Antwoorden op kamervragen van Koffeman over prof. dr. Osterhaus

De Voorzitter van de Eerste Kamer
der Staten-Generaal
Postbus 20017
2500 EA DEN HAAG

PG-K-U-2967887 18 november 2009
Geachte voorzitter,

Hierbij zend ik u de antwoorden op de vragen van het Kamerlid Koffeman (PvdD) over prof. dr. Osterhaus.

Hoogachtend,
de Minister van Volksgezondheid,
Welzijn en Sport,

dr. A. Klink
Antwoorden op kamervragen van het Kamerlid Koffeman (PvdD) over prof. dr.

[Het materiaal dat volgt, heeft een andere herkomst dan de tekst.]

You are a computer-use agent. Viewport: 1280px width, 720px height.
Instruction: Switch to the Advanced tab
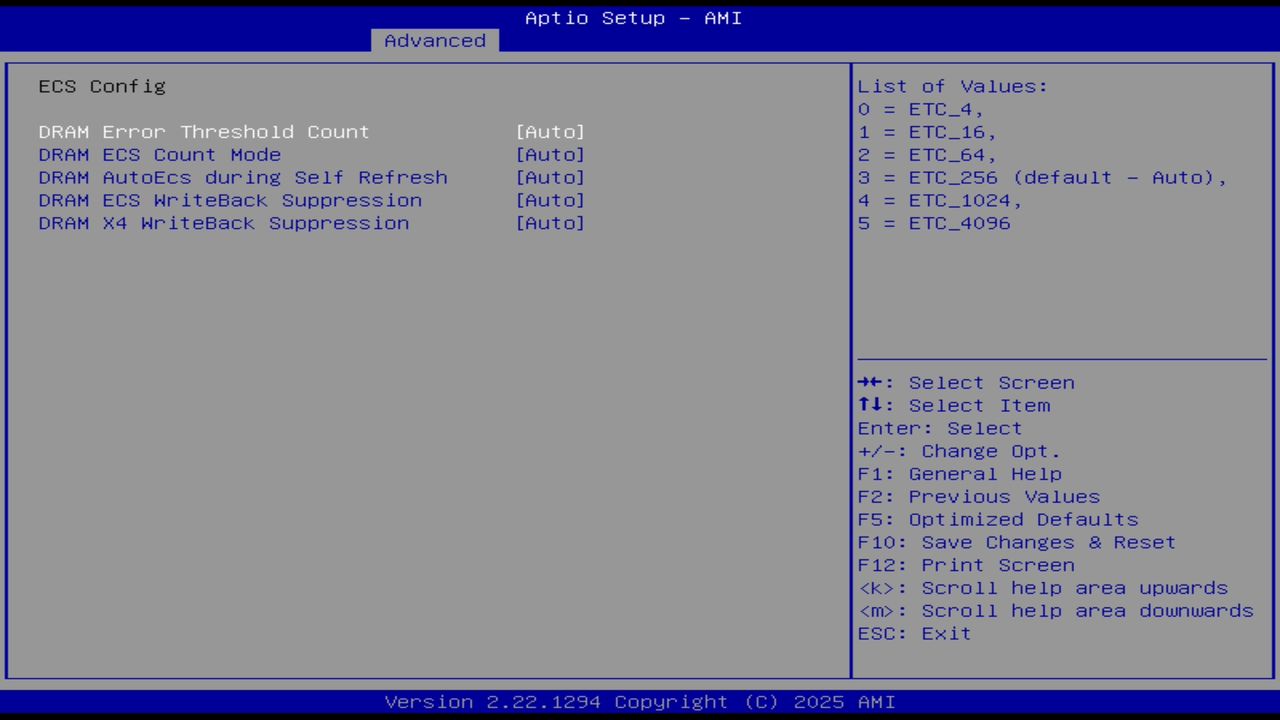pyautogui.click(x=434, y=40)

Osterhaus.

Vraag 1

Kent u het bericht ‘aandelen Osterhaus in vaccin’?

Antwoord 1

Ja.

Vraag 2

Kent u het bericht ‘experts zaaien paniek op tv en nu is er teveel griepvaccin’

Antwoord 2

Ja.

Vraag 3

Is het juist dat in de ochtend van 18 juni 2009 nog ongewis was of en hoeveel griepvaccins er zouden worden aangeschaft in afwachting van advies van de Gezondheidsraad en dat u later op diezelfde dag bekendmaakte 34 miljoen vaccins te hebben aangeschaft? Zo nee, waarin is deze berichtgeving onjuist? Zo ja, waarom heeft u het advies van de Gezondheidsraad niet afgewacht c.q. opgevolgd?

Antwoord 3

Nee, zie mijn antwoord op dezelfde vraag van lid Arib van de Tweede Kamer van
5 oktober 2009 .

Vraag 4

Is het juist dat het advies van Dr. Osterhaus zwaar gewogen heeft bij de aanschaf van 34 miljoen vaccins? Zo nee, waar blijkt dat uit? Zo ja, op welke deskundigen heeft u zich nog meer gebaseerd bij uw beslissing om tot aanschaf over te gaan?

Antwoord 4

Nee, zie mijn brief aan de Tweede Kamer van 30 september 2009 .

Vraag 5

Is het juist dat Dr. Osterhaus aandelen bezit in het bedrijf Viroclinics dat betrokken was bij de ontwikkeling van het H1N1 vaccin? Zo nee, heeft Dr. Osterhaus dan direct of indirect belang in het bedrijf en op welke wijze? Zo ja, acht u het zuiver dat Dr. Osterhaus het bezit van deze aandelen eerder ontkende en belanghebbend is bij de omvangrijke overheidsaankopen, zoals de genoemde 34 miljoen vaccins.

Antwoord 5

In mijn brief aan de Tweede Kamer van 29 oktober 2009 heb ik de relatie van prof. dr. Osterhaus met het bedrijf ViroClinics uitgelegd.

Vraag 6

Vindt u het relevant dat Dr. Osterhaus stelt dat hij niet veel verdient aan de aandelen Viroclinics? Kunt u een nadere kwantificering geven aan de invloed op het resultaat van Viroclinics van de overheidsaanschaf van 34 miljoen vaccins?

Antwoord 6

Nee, zie mijn brief aan de Tweede Kamer van 29 oktober 2009.

Vraag 7

Bent u van mening dat de ‘viral marketing’ rond een pandemie geheel vrij zou moeten zijn van commerciële invloeden of de schijn daarvan? Zo nee, waarom niet?

Antwoord 7

Ik laat mij op een zo onafhankelijk mogelijke manier adviseren. Hoe ik tot mijn besluit ben gekomen over aanschaf van vaccin tegen Nieuwe Influenza A (H1N1) heb ik uitgebreid aan de Tweede Kamer gemeld in mijn brief van 30 september 2009.

Vraag 8

Hoe beoordeelt u de uitspraak van Dr. Osterhaus dat ‘alle mensen die belangrijk zijn per definitie samenwerken met de industrie’ en dat de ontwikkeling van antivirale middelen ‘niet anders zou kunnen dan via publiek private samenwerking’?

Antwoord 8

In mijn brief aan de Tweede Kamer van 30 september 2009 heb ik gemeld dat grootschalig vaccinonderzoek alleen mogelijk is in samenwerking met het bedrijfsleven.

Vraag 9

Ziet u in de berichtgeving over mogelijke belangenverstrengeling aanleiding om een duidelijker scheiding aan te brengen tussen overheidsadviseur en belanghebbenden bij ontwikkeling en productie van vaccins? Zo nee, waarom niet? Zo ja, op welke termijn en wijze?

Antwoord 9

Nee, zie mijn brief aan de Tweede Kamer van 30 september 2009.